(LISTED ENTRIES Opens)

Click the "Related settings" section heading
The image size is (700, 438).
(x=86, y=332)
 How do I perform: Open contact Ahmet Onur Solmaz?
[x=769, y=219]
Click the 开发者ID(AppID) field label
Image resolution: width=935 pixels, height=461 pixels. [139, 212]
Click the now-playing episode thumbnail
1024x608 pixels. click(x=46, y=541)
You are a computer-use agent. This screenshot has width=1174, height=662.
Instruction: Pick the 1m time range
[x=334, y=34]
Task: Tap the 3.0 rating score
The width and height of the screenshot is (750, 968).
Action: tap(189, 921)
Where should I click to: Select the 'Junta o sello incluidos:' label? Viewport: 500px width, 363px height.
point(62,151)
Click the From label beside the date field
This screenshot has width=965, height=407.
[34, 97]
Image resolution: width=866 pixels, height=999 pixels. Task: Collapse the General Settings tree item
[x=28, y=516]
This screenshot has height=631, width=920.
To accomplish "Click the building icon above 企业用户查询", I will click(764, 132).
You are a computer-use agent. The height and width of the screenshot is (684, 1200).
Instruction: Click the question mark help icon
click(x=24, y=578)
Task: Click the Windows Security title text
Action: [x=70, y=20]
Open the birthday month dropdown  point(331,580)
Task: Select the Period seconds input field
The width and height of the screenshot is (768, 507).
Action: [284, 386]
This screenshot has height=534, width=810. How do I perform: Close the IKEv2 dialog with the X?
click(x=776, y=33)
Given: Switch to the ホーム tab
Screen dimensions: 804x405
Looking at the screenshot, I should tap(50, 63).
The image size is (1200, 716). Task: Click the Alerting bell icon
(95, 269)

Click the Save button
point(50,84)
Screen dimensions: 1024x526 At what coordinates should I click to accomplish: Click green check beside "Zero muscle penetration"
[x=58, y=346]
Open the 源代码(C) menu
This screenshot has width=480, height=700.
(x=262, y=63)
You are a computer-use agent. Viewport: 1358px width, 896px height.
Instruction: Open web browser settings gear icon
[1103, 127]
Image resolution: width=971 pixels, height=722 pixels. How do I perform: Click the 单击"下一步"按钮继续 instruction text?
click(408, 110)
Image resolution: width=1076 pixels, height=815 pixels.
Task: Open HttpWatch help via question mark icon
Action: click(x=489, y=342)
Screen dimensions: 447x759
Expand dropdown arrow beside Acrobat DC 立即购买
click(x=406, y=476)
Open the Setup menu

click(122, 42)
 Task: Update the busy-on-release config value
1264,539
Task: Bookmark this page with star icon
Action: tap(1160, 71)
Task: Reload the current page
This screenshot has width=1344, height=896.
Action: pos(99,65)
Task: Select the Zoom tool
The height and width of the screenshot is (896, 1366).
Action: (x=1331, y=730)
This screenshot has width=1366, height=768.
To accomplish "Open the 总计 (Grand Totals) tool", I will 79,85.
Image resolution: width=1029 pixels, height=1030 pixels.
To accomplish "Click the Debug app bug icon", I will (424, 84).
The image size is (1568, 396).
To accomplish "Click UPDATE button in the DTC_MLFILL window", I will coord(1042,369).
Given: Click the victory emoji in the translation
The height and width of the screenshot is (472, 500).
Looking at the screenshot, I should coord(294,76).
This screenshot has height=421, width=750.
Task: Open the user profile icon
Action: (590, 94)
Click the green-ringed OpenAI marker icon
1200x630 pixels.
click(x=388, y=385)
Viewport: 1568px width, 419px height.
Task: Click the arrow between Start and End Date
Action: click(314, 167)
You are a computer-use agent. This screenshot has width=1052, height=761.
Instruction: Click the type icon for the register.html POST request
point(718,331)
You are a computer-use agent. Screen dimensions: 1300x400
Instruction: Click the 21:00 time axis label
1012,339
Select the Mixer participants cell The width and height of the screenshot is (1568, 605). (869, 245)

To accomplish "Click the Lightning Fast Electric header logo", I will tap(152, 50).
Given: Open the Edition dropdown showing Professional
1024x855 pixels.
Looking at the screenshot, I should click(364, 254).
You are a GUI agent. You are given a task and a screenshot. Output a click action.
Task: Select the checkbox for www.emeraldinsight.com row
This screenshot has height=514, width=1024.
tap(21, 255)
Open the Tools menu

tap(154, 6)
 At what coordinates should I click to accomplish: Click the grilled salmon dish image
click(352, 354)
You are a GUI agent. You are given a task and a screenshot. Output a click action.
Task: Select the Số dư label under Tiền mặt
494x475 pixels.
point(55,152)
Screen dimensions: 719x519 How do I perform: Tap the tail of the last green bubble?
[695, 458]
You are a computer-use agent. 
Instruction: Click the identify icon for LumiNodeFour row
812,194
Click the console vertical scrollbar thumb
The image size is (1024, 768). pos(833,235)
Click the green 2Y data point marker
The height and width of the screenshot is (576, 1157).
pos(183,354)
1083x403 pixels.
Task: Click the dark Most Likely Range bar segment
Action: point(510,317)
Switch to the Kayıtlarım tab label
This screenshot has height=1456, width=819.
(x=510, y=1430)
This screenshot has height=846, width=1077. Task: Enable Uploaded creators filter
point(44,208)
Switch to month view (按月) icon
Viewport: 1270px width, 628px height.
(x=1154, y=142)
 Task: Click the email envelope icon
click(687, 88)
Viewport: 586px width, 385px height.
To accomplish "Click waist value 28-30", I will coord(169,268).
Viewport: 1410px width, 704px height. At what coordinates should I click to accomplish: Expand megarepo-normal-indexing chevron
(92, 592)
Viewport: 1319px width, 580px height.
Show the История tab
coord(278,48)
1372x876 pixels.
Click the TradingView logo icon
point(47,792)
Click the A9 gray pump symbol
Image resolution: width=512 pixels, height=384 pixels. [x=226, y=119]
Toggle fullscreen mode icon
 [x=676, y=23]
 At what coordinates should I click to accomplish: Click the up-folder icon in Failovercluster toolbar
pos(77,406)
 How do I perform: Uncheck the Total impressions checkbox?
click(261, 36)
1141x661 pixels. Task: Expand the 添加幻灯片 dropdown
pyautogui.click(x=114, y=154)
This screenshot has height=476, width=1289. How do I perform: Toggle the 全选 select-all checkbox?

(LISTED ENTRIES Closes)

TRY IT => Each record is to be reproduced exactly as it appears.

YOUR SOLUTION =>
Click the "Related settings" section heading
The image size is (700, 438).
(x=86, y=332)
 How do I perform: Open contact Ahmet Onur Solmaz?
[x=769, y=219]
Click the 开发者ID(AppID) field label
Image resolution: width=935 pixels, height=461 pixels. [139, 212]
Click the now-playing episode thumbnail
1024x608 pixels. click(x=46, y=541)
You are a computer-use agent. This screenshot has width=1174, height=662.
Instruction: Pick the 1m time range
[x=334, y=34]
Task: Tap the 3.0 rating score
The width and height of the screenshot is (750, 968).
Action: tap(189, 921)
Where should I click to: Select the 'Junta o sello incluidos:' label? Viewport: 500px width, 363px height.
point(62,151)
Click the From label beside the date field
This screenshot has width=965, height=407.
[34, 97]
Image resolution: width=866 pixels, height=999 pixels. Task: Collapse the General Settings tree item
[x=28, y=516]
This screenshot has height=631, width=920.
To accomplish "Click the building icon above 企业用户查询", I will click(764, 132).
You are a computer-use agent. The height and width of the screenshot is (684, 1200).
Instruction: Click the question mark help icon
click(x=24, y=578)
Task: Click the Windows Security title text
Action: [x=70, y=20]
Open the birthday month dropdown  point(331,580)
Task: Select the Period seconds input field
The width and height of the screenshot is (768, 507).
Action: [284, 386]
This screenshot has height=534, width=810. How do I perform: Close the IKEv2 dialog with the X?
click(x=776, y=33)
Given: Switch to the ホーム tab
Screen dimensions: 804x405
Looking at the screenshot, I should tap(50, 63).
The image size is (1200, 716). Task: Click the Alerting bell icon
(95, 269)

Click the Save button
point(50,84)
Screen dimensions: 1024x526 At what coordinates should I click to accomplish: Click green check beside "Zero muscle penetration"
[x=58, y=346]
Open the 源代码(C) menu
This screenshot has width=480, height=700.
(x=262, y=63)
You are a computer-use agent. Viewport: 1358px width, 896px height.
Instruction: Open web browser settings gear icon
[1103, 127]
Image resolution: width=971 pixels, height=722 pixels. How do I perform: Click the 单击"下一步"按钮继续 instruction text?
click(408, 110)
Image resolution: width=1076 pixels, height=815 pixels.
Task: Open HttpWatch help via question mark icon
Action: click(x=489, y=342)
Screen dimensions: 447x759
Expand dropdown arrow beside Acrobat DC 立即购买
click(x=406, y=476)
Open the Setup menu

click(122, 42)
 Task: Update the busy-on-release config value
1264,539
Task: Bookmark this page with star icon
Action: tap(1160, 71)
Task: Reload the current page
This screenshot has width=1344, height=896.
Action: pos(99,65)
Task: Select the Zoom tool
The height and width of the screenshot is (896, 1366).
Action: (x=1331, y=730)
This screenshot has width=1366, height=768.
To accomplish "Open the 总计 (Grand Totals) tool", I will 79,85.
Image resolution: width=1029 pixels, height=1030 pixels.
To accomplish "Click the Debug app bug icon", I will (424, 84).
The image size is (1568, 396).
To accomplish "Click UPDATE button in the DTC_MLFILL window", I will coord(1042,369).
Given: Click the victory emoji in the translation
The height and width of the screenshot is (472, 500).
Looking at the screenshot, I should coord(294,76).
This screenshot has height=421, width=750.
Task: Open the user profile icon
Action: (590, 94)
Click the green-ringed OpenAI marker icon
1200x630 pixels.
click(x=388, y=385)
Viewport: 1568px width, 419px height.
Task: Click the arrow between Start and End Date
Action: click(314, 167)
You are a computer-use agent. This screenshot has width=1052, height=761.
Instruction: Click the type icon for the register.html POST request
point(718,331)
You are a computer-use agent. Screen dimensions: 1300x400
Instruction: Click the 21:00 time axis label
1012,339
Select the Mixer participants cell The width and height of the screenshot is (1568, 605). (869, 245)

To accomplish "Click the Lightning Fast Electric header logo", I will tap(152, 50).
Given: Open the Edition dropdown showing Professional
1024x855 pixels.
Looking at the screenshot, I should click(364, 254).
You are a GUI agent. You are given a task and a screenshot. Output a click action.
Task: Select the checkbox for www.emeraldinsight.com row
This screenshot has height=514, width=1024.
tap(21, 255)
Open the Tools menu

tap(154, 6)
 At what coordinates should I click to accomplish: Click the grilled salmon dish image
click(352, 354)
You are a GUI agent. You are given a task and a screenshot. Output a click action.
Task: Select the Số dư label under Tiền mặt
494x475 pixels.
point(55,152)
Screen dimensions: 719x519 How do I perform: Tap the tail of the last green bubble?
[695, 458]
You are a computer-use agent. 
Instruction: Click the identify icon for LumiNodeFour row
812,194
Click the console vertical scrollbar thumb
The image size is (1024, 768). pos(833,235)
Click the green 2Y data point marker
The height and width of the screenshot is (576, 1157).
pos(183,354)
1083x403 pixels.
Task: Click the dark Most Likely Range bar segment
Action: point(510,317)
Switch to the Kayıtlarım tab label
This screenshot has height=1456, width=819.
(x=510, y=1430)
This screenshot has height=846, width=1077. Task: Enable Uploaded creators filter
point(44,208)
Switch to month view (按月) icon
Viewport: 1270px width, 628px height.
(x=1154, y=142)
 Task: Click the email envelope icon
click(687, 88)
Viewport: 586px width, 385px height.
To accomplish "Click waist value 28-30", I will coord(169,268).
Viewport: 1410px width, 704px height. At what coordinates should I click to accomplish: Expand megarepo-normal-indexing chevron
(92, 592)
Viewport: 1319px width, 580px height.
Show the История tab
coord(278,48)
1372x876 pixels.
Click the TradingView logo icon
point(47,792)
Click the A9 gray pump symbol
Image resolution: width=512 pixels, height=384 pixels. [x=226, y=119]
Toggle fullscreen mode icon
 [x=676, y=23]
 At what coordinates should I click to accomplish: Click the up-folder icon in Failovercluster toolbar
pos(77,406)
 How do I perform: Uncheck the Total impressions checkbox?
click(261, 36)
1141x661 pixels. Task: Expand the 添加幻灯片 dropdown
pyautogui.click(x=114, y=154)
This screenshot has height=476, width=1289. How do I perform: Toggle the 全选 select-all checkbox?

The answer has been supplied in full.